Please edit the data below by replacing every "How do I perform" with "How can I complete" and leaving everything else unchanged.

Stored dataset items
= = = = =
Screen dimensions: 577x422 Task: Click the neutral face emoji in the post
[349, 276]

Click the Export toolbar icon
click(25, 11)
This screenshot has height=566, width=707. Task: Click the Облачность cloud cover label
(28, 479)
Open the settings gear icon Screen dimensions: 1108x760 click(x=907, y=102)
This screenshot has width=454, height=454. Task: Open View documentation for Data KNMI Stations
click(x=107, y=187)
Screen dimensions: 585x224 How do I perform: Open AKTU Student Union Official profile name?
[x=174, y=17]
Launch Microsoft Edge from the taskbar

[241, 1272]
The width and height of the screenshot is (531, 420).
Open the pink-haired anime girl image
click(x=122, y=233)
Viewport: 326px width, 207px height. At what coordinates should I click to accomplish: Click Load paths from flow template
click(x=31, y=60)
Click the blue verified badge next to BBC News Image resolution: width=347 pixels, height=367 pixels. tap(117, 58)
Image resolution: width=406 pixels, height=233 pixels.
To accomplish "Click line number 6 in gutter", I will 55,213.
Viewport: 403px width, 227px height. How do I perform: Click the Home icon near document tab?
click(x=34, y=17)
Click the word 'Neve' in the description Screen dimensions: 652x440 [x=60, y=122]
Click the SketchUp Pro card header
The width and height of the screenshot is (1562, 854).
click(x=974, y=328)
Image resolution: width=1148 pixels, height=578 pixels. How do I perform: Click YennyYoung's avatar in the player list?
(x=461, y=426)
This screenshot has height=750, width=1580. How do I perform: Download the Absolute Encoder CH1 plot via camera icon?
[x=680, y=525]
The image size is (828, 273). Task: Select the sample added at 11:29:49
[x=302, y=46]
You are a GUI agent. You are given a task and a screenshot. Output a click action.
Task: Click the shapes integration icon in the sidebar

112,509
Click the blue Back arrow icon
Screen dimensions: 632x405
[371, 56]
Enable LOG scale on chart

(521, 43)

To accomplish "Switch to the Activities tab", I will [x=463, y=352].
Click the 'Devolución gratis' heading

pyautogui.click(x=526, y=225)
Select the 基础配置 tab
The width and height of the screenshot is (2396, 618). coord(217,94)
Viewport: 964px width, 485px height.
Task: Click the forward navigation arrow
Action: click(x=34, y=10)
= = = = =
# Exercise response
Screen dimensions: 577x422 Task: Click the neutral face emoji in the post
[349, 276]

Click the Export toolbar icon
click(25, 11)
This screenshot has height=566, width=707. Task: Click the Облачность cloud cover label
(28, 479)
Open the settings gear icon Screen dimensions: 1108x760 click(x=907, y=102)
This screenshot has width=454, height=454. Task: Open View documentation for Data KNMI Stations
click(x=107, y=187)
Screen dimensions: 585x224 How can I complete: Open AKTU Student Union Official profile name?
[x=174, y=17]
Launch Microsoft Edge from the taskbar

[241, 1272]
The width and height of the screenshot is (531, 420).
Open the pink-haired anime girl image
click(x=122, y=233)
Viewport: 326px width, 207px height. At what coordinates should I click to accomplish: Click Load paths from flow template
click(x=31, y=60)
Click the blue verified badge next to BBC News Image resolution: width=347 pixels, height=367 pixels. tap(117, 58)
Image resolution: width=406 pixels, height=233 pixels.
To accomplish "Click line number 6 in gutter", I will 55,213.
Viewport: 403px width, 227px height. How can I complete: Click the Home icon near document tab?
click(x=34, y=17)
Click the word 'Neve' in the description Screen dimensions: 652x440 [x=60, y=122]
Click the SketchUp Pro card header
The width and height of the screenshot is (1562, 854).
click(x=974, y=328)
Image resolution: width=1148 pixels, height=578 pixels. How can I complete: Click YennyYoung's avatar in the player list?
(x=461, y=426)
This screenshot has height=750, width=1580. How can I complete: Download the Absolute Encoder CH1 plot via camera icon?
[x=680, y=525]
The image size is (828, 273). Task: Select the sample added at 11:29:49
[x=302, y=46]
You are a GUI agent. You are given a task and a screenshot. Output a click action.
Task: Click the shapes integration icon in the sidebar

112,509
Click the blue Back arrow icon
Screen dimensions: 632x405
[371, 56]
Enable LOG scale on chart

(521, 43)

To accomplish "Switch to the Activities tab", I will [x=463, y=352].
Click the 'Devolución gratis' heading

pyautogui.click(x=526, y=225)
Select the 基础配置 tab
The width and height of the screenshot is (2396, 618). coord(217,94)
Viewport: 964px width, 485px height.
Task: Click the forward navigation arrow
Action: click(x=34, y=10)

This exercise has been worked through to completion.